═════ Given entries ═════

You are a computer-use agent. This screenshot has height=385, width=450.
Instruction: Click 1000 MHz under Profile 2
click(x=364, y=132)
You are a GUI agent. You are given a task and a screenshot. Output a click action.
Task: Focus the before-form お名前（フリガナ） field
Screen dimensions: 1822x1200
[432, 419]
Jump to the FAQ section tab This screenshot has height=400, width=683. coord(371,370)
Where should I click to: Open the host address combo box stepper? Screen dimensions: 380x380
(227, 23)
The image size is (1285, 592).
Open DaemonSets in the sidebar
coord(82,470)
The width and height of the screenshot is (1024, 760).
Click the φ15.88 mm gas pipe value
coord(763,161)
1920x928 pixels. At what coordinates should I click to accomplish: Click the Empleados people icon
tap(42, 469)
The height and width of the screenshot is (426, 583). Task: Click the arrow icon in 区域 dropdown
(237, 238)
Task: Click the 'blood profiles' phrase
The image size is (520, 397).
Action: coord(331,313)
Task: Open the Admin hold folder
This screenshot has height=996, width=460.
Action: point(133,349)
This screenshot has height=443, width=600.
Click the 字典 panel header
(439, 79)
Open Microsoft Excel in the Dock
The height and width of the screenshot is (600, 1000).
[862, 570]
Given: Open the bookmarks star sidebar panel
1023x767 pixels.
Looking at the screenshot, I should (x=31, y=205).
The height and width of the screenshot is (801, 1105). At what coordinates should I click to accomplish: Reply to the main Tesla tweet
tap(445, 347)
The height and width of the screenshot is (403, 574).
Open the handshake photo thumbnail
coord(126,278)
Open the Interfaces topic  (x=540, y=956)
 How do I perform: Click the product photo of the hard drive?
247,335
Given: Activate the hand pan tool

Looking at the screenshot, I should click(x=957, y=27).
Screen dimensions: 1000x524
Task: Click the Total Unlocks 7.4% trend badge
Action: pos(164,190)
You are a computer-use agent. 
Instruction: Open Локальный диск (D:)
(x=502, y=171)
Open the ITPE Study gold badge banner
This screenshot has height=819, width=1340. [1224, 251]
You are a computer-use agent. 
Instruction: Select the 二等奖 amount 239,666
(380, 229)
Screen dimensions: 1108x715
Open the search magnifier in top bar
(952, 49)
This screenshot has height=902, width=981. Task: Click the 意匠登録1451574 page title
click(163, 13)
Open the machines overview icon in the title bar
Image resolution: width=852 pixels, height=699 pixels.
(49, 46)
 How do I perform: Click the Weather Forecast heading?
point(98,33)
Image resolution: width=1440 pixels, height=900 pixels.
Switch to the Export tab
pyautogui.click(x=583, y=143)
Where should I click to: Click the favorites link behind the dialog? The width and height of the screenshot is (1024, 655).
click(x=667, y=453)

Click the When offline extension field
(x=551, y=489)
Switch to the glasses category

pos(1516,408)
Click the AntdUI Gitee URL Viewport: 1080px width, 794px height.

═════

Task prompt -> Copy out the whole listing exactly as given.

Task solution ->
You are a computer-use agent. This screenshot has height=385, width=450.
Instruction: Click 1000 MHz under Profile 2
click(x=364, y=132)
You are a GUI agent. You are given a task and a screenshot. Output a click action.
Task: Focus the before-form お名前（フリガナ） field
Screen dimensions: 1822x1200
[432, 419]
Jump to the FAQ section tab This screenshot has height=400, width=683. coord(371,370)
Where should I click to: Open the host address combo box stepper? Screen dimensions: 380x380
(227, 23)
The image size is (1285, 592).
Open DaemonSets in the sidebar
coord(82,470)
The width and height of the screenshot is (1024, 760).
Click the φ15.88 mm gas pipe value
coord(763,161)
1920x928 pixels. At what coordinates should I click to accomplish: Click the Empleados people icon
tap(42, 469)
The height and width of the screenshot is (426, 583). Task: Click the arrow icon in 区域 dropdown
(237, 238)
Task: Click the 'blood profiles' phrase
The image size is (520, 397).
Action: coord(331,313)
Task: Open the Admin hold folder
This screenshot has height=996, width=460.
Action: point(133,349)
This screenshot has height=443, width=600.
Click the 字典 panel header
(439, 79)
Open Microsoft Excel in the Dock
The height and width of the screenshot is (600, 1000).
[862, 570]
Given: Open the bookmarks star sidebar panel
1023x767 pixels.
Looking at the screenshot, I should (x=31, y=205).
The height and width of the screenshot is (801, 1105). At what coordinates should I click to accomplish: Reply to the main Tesla tweet
tap(445, 347)
The height and width of the screenshot is (403, 574).
Open the handshake photo thumbnail
coord(126,278)
Open the Interfaces topic  (x=540, y=956)
 How do I perform: Click the product photo of the hard drive?
247,335
Given: Activate the hand pan tool

Looking at the screenshot, I should click(x=957, y=27).
Screen dimensions: 1000x524
Task: Click the Total Unlocks 7.4% trend badge
Action: pos(164,190)
You are a computer-use agent. 
Instruction: Open Локальный диск (D:)
(x=502, y=171)
Open the ITPE Study gold badge banner
This screenshot has height=819, width=1340. [1224, 251]
You are a computer-use agent. 
Instruction: Select the 二等奖 amount 239,666
(380, 229)
Screen dimensions: 1108x715
Open the search magnifier in top bar
(952, 49)
This screenshot has height=902, width=981. Task: Click the 意匠登録1451574 page title
click(163, 13)
Open the machines overview icon in the title bar
Image resolution: width=852 pixels, height=699 pixels.
(49, 46)
 How do I perform: Click the Weather Forecast heading?
point(98,33)
Image resolution: width=1440 pixels, height=900 pixels.
Switch to the Export tab
pyautogui.click(x=583, y=143)
Where should I click to: Click the favorites link behind the dialog? The width and height of the screenshot is (1024, 655).
click(x=667, y=453)

Click the When offline extension field
(x=551, y=489)
Switch to the glasses category

pos(1516,408)
Click the AntdUI Gitee URL Viewport: 1080px width, 794px height.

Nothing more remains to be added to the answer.